Agonists and Antagonists of GIP and GLP-1 Receptors: Recombinant Species-Specific Variants and Mutual Neutralization of Activity

Abstract

The development of recombinant modified derivatives of human glucose-dependent insulinotropic polypeptide (rmGIP) and glucagon-like peptide 1 (rmGLP-1) has been carried out as part of the project to create a prototype of a two-component drug. The aims were to increase the activity of GIP derivatives and obtain antagonists of GIP and GLP-1 receptors for selective neutralization of the activity of the corresponding components of a promising drug. For this purpose, well-known mutations were introduced into the structure of the basic human rmGIP(1‒42)h variant: a deletion of residues 32–42 and a H18R substitution, which is species specific for the mouse/rat hormones. The hypoglycemic activity of the drugs was measured using a glucose tolerance test on healthy mice. In most cases, the engineered mutations turned out to be unexpectedly ineffective or did not affect the hypoglycemic activity of GIP derivatives at all. The maximum two-fold increase in activity was recorded only in the modified rmGIP(1‒31) rat variant, which contained both mutations simultaneously. Inactivated rmGIP(3‒31)rat and rmGLP-1(3‒31) derivatives, containing the deletion of two N-terminal residues, specific for natural antagonists of the GIP and GLP-1 receptors (GIPR and GLP-1R, respectively) individually exhibited the expected dose-dependent antagonistic activity. At the same time, their equimolar mixture, instead of the expected additive effect, showed a complete loss of sugar-increasing activity.

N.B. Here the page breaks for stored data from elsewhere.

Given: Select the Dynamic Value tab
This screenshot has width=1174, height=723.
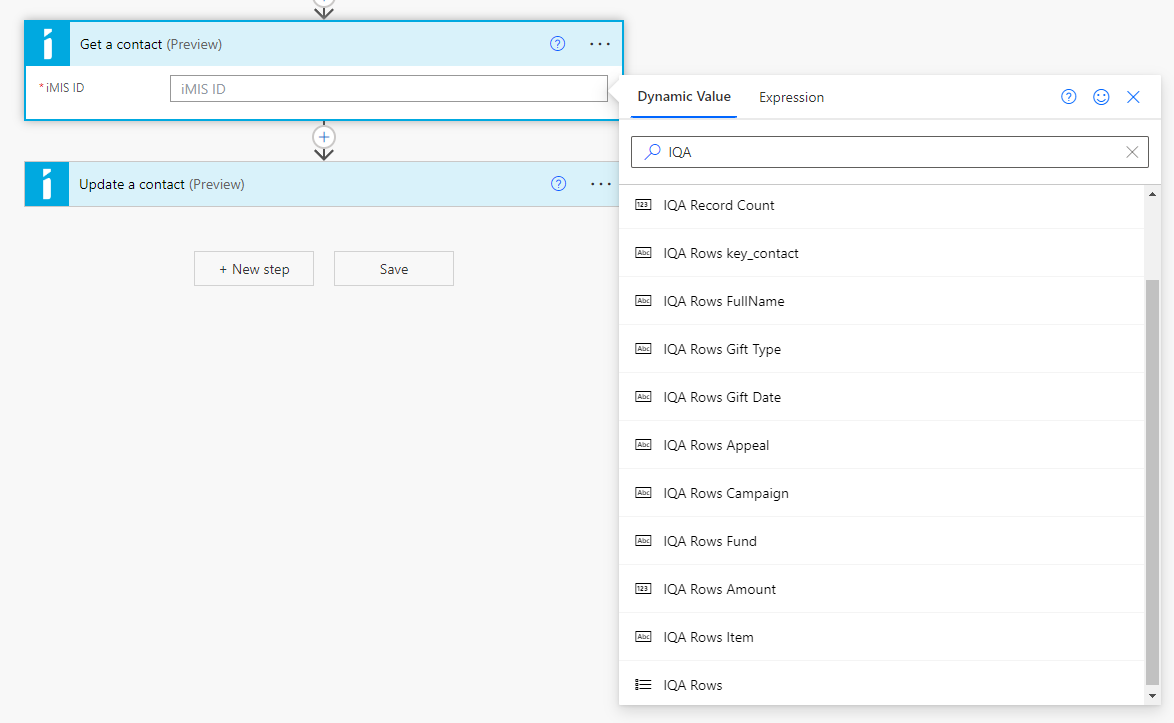Looking at the screenshot, I should [684, 97].
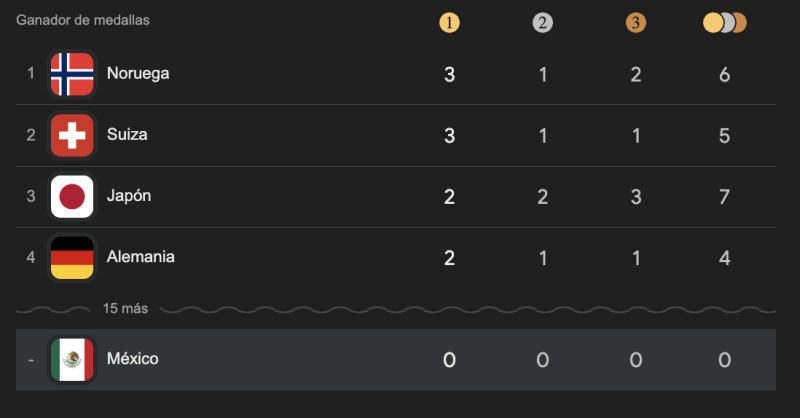800x418 pixels.
Task: Click Germany's total medal count 4
Action: 725,258
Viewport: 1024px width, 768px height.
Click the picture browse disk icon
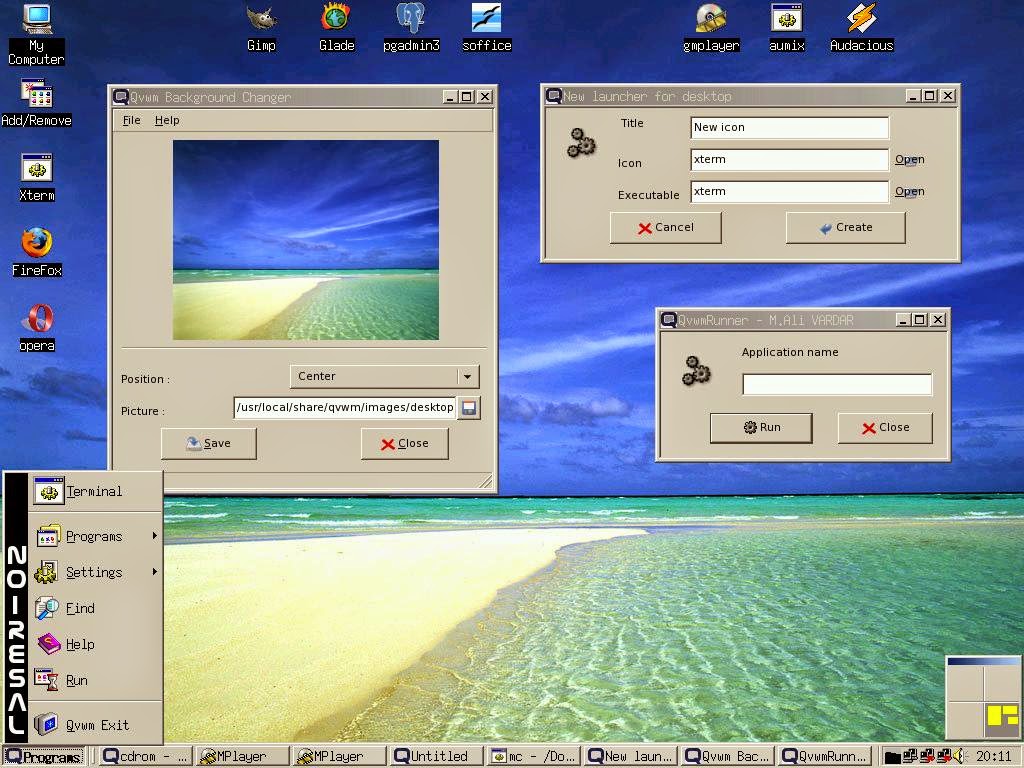468,407
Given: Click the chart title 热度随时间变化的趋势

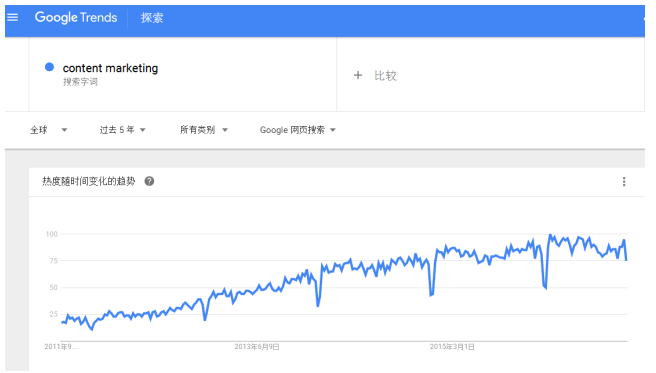Looking at the screenshot, I should pos(89,181).
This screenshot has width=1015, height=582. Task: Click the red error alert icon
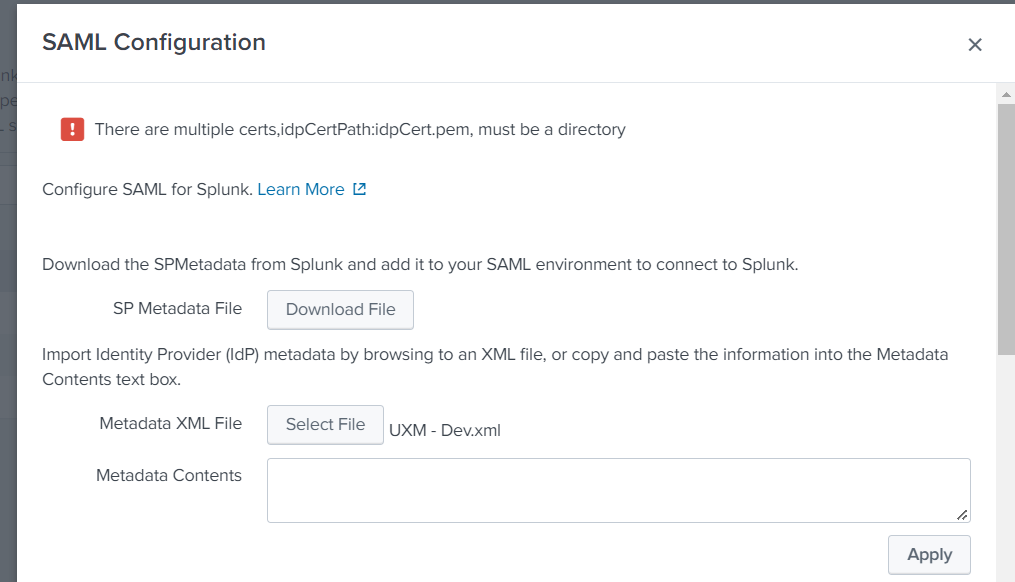[72, 129]
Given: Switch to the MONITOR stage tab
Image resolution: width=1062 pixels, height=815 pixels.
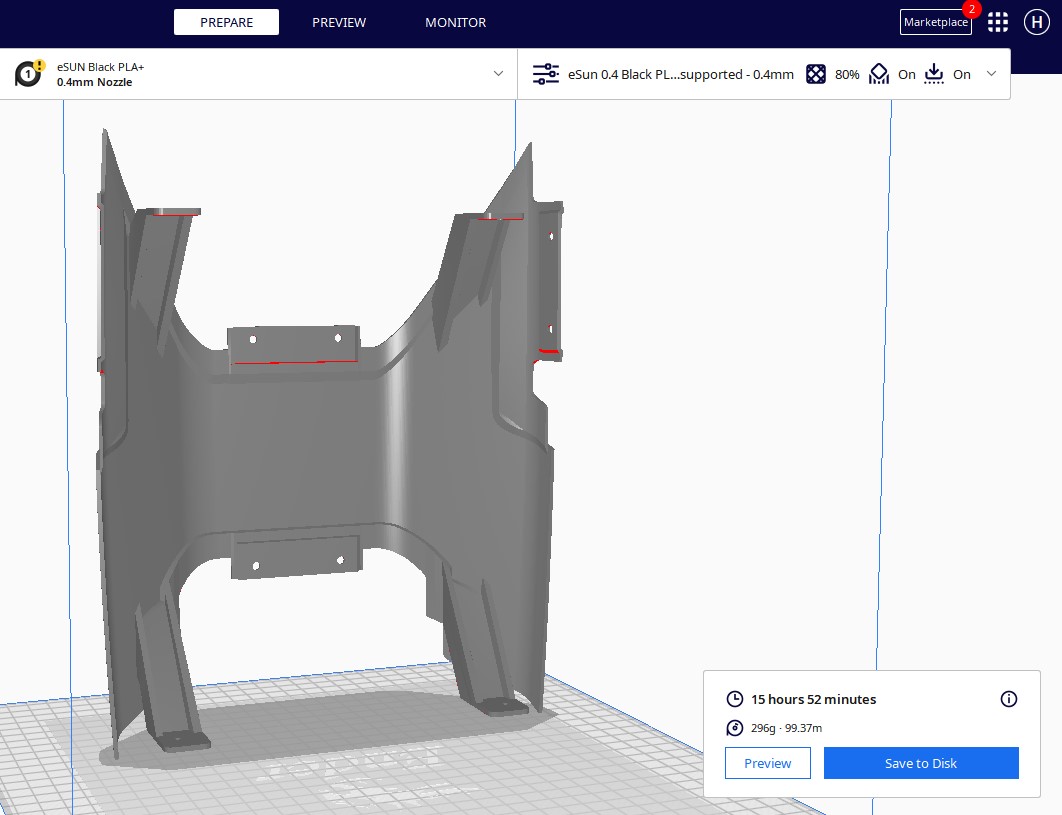Looking at the screenshot, I should coord(455,22).
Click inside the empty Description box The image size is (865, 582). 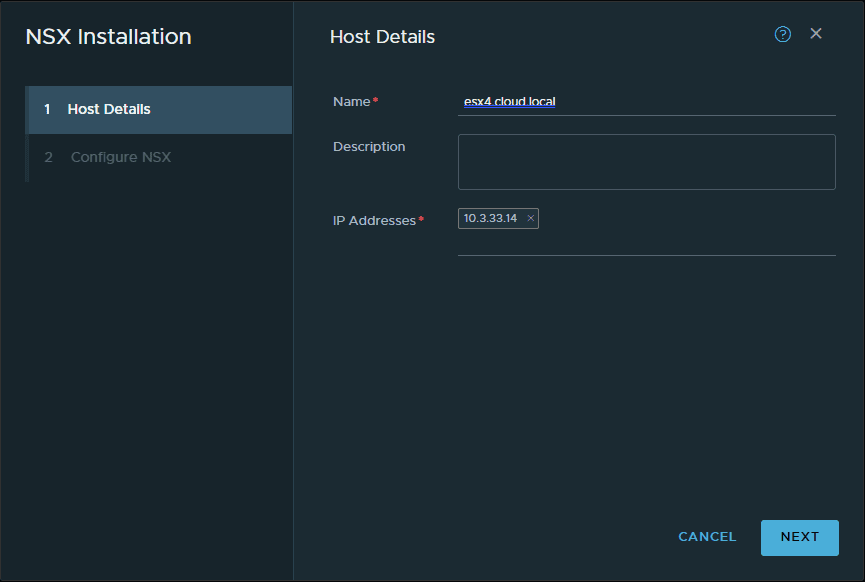coord(646,163)
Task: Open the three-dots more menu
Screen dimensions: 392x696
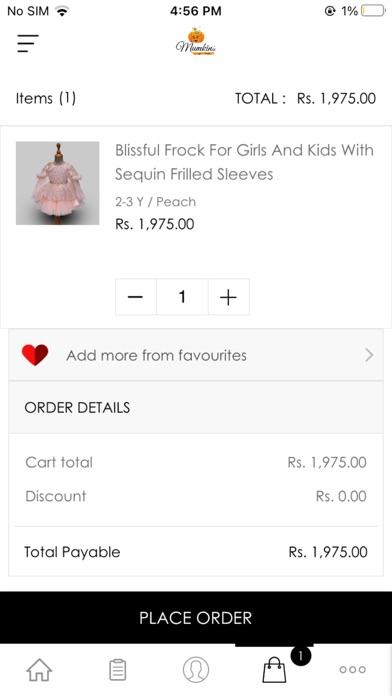Action: pyautogui.click(x=352, y=669)
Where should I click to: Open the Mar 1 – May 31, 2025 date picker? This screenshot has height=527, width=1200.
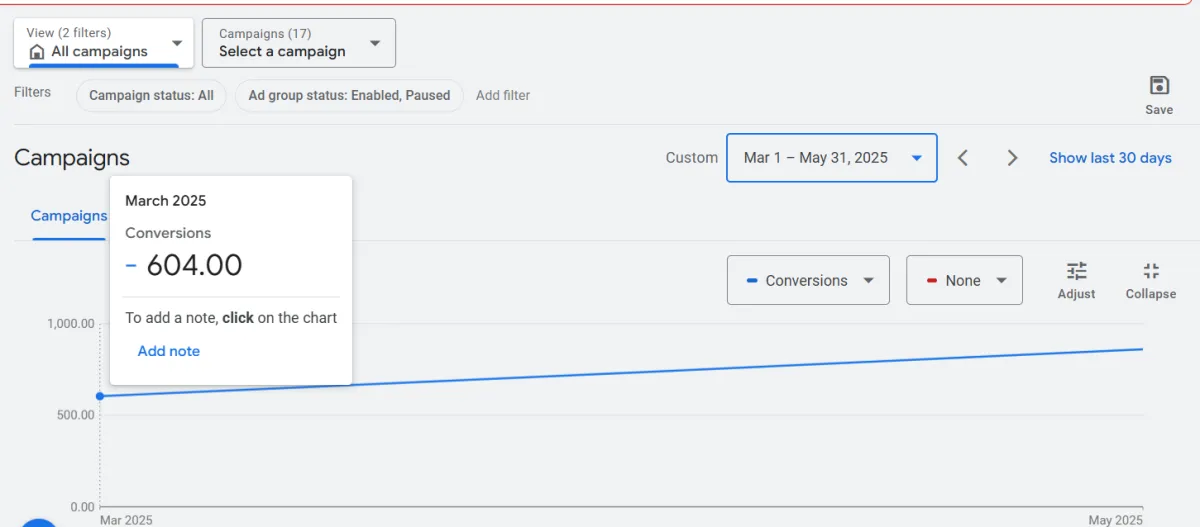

Based on the obtained results, we formulated the hypothesis about the ability of metabolites of the derivatives of incretin hormones GIP and GLP-1 to interact with each other in the process of glycemic regulation. This fact should be taken into account when studying the mechanisms of glycemic control and developing drugs based on agonists and antagonists of GIP and GLP-1 receptors.